Saturday, December 28, 2013

The freedom of want vs. need

After all my kids have been throwing up for a couple of days, I put the babies in disposable diapers because I know what's coming next. 

The reason I have disposables laying around though, is the huge difference it makes in my happiness.  If I don't have anything to put on the babies' bottoms, but am forced to hand sew diapers out of old T-shirts and hand wash them in the freezing cold outside, then sometimes I start to feel sorry for myself, and begrudge my situation in life, despite it being far easier than the vast majority of people not only in the world today, but throughout history.  But, if I know I have a silly little disposable diaper just sitting there waiting for me to give up and be just like everybody else (yes, you taste pride here ;) then I will do whatever it takes to use cloth diapers because I WANT to, and try incessantly to prove that cloth diapers are not just better for the environment, but easier and more fun as well!  Well, I fantasize that if I had the perfect diaper stash and was actually organized, it would be just as easy to grab a clean cloth diaper out of the laundry basket, as it would be to find a disposable diaper.

The truth is, that the hardest part of using cloth diapers is finding the clean ones somewhere in the clean laundry mountain - or wishing that I had enough that if I didn't wash diapers twice that day, I would still have a clean diaper to find. 
Fun-wise, cloth diapers beat disposables hands down.  How many people do you know who drool over a chance to buy a disposable diaper?

I do find it helpful to keep the disposable diapers in the car.  That compensates for my disorganization, because just pulling one out of a package would be easier than conquering the laundry pile, but the thought of having to run out to the car, gives me just that much more needed motivation.

I used to think that my kids would learn through natural consequences, and I spent hours pretending I wasn't nagging as I said things like, "I can't do all these dishes by myself and read you stories and if the dishes aren't done we won't have anything to eat the cake on, so please help out because I can't protect you from the natural consequences of not helping."  It was true, but it wasn't (isn't - blush) fun.  I realized that perhaps humans in general don't like to HAVE to do anything, and that whether it is another person, society, or natural forces, the result is the same - it somehow takes the fun out of it.  We love choice!  We are so intelligent that we create choice where supposedly there is non.  It is my belief that there is always another way - a funner way!
But whether there is another way or not, it is way more fun to choose to do something, than to be compelled to do it.  So instead of self-righteously trying to force acknowledgment of the stark reality of natural consequences on my kids, I find it my job to cater to their innate optimism.  Doing the dishes is a completely enjoyable choice of what to do with ones time, if there is not undue pressure to think that our lives rest upon whether it gets done that minute or not.

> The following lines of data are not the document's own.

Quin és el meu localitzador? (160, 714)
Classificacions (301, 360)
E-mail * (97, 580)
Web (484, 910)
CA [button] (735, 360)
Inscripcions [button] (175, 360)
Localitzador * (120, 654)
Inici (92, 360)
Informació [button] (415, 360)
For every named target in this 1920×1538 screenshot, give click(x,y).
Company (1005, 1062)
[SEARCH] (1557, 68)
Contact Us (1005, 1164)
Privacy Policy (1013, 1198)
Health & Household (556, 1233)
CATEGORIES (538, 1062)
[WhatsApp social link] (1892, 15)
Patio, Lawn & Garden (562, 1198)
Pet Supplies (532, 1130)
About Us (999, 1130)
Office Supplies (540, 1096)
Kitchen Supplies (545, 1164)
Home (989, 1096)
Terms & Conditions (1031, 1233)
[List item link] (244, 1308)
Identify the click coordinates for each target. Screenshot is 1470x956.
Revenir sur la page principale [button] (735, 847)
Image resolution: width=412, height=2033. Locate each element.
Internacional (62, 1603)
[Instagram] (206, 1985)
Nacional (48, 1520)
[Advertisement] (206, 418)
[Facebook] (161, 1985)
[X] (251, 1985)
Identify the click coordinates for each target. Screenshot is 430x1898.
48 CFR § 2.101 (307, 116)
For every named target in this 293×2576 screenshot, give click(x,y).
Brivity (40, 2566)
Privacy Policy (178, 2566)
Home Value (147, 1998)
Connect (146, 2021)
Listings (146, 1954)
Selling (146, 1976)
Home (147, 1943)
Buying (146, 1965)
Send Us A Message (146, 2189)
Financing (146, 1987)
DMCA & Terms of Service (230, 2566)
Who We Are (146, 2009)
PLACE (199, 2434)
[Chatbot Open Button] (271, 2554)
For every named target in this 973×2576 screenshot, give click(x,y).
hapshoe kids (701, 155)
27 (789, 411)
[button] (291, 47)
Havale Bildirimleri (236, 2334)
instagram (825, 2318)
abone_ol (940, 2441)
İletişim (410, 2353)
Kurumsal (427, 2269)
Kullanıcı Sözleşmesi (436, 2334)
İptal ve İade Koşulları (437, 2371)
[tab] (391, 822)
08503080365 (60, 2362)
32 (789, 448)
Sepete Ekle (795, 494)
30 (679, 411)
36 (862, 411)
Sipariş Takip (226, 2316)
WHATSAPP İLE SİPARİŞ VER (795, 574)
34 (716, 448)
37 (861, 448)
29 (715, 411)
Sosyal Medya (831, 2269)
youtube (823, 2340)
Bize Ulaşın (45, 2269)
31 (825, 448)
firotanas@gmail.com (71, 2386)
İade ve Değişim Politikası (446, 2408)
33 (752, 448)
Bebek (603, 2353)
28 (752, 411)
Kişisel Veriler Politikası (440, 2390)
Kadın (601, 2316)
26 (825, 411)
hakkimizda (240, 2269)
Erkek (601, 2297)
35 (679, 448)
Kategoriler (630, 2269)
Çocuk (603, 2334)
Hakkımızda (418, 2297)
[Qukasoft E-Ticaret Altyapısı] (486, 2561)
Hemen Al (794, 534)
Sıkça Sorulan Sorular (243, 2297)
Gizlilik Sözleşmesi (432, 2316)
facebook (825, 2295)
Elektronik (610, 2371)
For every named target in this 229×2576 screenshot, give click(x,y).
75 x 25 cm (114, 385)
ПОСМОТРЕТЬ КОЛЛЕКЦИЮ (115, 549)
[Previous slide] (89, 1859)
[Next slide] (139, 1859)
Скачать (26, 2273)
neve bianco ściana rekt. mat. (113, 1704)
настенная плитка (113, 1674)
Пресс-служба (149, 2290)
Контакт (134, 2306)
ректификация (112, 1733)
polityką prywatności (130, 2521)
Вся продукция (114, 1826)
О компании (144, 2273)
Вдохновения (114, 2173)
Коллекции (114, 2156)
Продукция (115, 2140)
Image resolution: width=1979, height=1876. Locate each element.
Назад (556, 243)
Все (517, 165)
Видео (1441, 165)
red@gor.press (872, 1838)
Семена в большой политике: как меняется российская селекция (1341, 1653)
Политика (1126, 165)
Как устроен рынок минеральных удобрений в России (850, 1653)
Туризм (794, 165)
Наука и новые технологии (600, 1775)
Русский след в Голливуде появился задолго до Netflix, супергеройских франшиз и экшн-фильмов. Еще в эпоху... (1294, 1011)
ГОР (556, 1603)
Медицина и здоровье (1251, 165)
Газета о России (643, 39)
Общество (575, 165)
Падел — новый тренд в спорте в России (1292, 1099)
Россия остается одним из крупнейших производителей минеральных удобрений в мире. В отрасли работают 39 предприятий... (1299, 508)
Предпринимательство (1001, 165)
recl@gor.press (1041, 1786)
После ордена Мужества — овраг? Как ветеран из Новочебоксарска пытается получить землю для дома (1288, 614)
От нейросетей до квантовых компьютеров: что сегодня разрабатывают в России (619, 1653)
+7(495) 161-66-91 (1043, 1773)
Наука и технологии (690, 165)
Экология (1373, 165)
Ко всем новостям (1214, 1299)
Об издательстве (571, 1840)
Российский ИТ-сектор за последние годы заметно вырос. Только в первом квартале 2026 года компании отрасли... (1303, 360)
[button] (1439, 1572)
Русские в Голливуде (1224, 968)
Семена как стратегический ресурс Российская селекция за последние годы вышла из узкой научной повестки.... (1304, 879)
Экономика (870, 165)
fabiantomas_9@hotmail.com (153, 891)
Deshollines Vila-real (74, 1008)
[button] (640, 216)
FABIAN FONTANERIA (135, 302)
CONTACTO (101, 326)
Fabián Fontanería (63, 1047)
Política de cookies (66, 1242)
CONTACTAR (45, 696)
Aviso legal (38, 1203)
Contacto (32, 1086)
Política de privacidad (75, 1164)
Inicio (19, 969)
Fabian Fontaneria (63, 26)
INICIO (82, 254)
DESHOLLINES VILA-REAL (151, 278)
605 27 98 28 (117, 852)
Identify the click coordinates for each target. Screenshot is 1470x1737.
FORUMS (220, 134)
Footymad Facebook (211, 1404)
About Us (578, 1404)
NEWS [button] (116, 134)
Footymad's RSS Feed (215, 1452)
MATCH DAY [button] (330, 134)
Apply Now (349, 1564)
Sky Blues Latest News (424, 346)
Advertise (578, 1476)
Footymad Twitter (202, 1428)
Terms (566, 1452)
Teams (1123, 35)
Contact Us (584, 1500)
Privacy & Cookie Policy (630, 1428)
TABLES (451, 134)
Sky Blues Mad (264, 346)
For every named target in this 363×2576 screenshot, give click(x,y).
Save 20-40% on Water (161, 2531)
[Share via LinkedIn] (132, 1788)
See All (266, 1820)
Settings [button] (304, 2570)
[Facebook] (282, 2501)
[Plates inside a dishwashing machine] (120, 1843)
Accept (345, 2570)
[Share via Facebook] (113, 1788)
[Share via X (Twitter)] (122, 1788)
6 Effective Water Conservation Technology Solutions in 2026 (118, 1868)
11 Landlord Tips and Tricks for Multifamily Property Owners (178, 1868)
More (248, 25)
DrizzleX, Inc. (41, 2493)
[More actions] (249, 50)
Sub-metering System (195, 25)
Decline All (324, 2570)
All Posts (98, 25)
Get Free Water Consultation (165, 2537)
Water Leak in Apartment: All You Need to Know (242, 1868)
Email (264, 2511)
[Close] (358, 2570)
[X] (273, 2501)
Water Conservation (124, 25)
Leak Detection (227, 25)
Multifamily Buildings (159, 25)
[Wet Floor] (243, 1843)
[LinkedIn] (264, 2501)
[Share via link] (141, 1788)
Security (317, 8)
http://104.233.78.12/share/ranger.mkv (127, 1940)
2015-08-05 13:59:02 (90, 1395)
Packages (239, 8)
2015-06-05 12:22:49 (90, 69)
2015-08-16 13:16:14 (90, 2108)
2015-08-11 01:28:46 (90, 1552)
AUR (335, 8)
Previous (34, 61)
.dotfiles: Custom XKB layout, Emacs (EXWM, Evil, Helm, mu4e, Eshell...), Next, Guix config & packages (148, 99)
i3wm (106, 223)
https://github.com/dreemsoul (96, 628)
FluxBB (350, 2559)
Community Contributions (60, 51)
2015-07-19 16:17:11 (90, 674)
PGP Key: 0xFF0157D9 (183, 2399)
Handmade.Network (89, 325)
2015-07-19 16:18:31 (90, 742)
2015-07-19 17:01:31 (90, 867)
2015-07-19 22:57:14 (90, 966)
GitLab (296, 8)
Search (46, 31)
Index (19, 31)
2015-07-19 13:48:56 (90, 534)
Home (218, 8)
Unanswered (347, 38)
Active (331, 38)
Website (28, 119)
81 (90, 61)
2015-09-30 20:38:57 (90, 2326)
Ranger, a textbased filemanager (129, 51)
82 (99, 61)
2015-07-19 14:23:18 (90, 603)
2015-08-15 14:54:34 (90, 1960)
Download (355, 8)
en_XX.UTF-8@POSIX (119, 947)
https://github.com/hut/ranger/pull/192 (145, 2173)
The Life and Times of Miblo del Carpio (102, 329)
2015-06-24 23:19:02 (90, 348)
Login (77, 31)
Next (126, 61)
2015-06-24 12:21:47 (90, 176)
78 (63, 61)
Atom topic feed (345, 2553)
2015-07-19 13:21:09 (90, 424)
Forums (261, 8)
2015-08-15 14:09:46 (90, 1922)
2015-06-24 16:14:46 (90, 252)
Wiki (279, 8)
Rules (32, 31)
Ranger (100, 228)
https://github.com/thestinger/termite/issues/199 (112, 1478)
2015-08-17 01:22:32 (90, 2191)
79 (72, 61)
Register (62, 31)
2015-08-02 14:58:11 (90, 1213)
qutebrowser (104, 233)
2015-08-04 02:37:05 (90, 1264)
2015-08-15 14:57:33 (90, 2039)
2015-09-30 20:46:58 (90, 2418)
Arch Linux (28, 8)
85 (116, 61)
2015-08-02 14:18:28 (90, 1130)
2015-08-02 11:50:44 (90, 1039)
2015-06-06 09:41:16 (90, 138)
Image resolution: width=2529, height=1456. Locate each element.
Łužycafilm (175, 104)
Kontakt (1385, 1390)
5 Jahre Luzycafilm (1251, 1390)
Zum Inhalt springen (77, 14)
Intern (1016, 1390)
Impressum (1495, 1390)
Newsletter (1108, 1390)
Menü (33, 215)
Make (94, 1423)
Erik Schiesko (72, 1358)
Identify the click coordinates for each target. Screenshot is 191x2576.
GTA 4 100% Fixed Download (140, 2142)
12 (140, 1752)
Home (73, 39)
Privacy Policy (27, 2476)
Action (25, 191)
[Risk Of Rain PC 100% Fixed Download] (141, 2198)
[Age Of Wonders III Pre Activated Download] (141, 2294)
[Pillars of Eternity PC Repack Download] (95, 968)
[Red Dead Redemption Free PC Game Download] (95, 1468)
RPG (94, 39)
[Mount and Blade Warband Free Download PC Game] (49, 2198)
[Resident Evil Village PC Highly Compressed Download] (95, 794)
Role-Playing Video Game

Then I realized this was true for the rest of the world too.  How much fun is a job that one feels one has to go to in order to get a paycheck to stay alive?  Yet this is the story of the vast majority of employed people in this country.  So many enjoyable tasks are turned sour, by making them compulsory.  And it is my belief that so many useful tasks are left undone, or done poorly, because those doing them, do not enjoy them.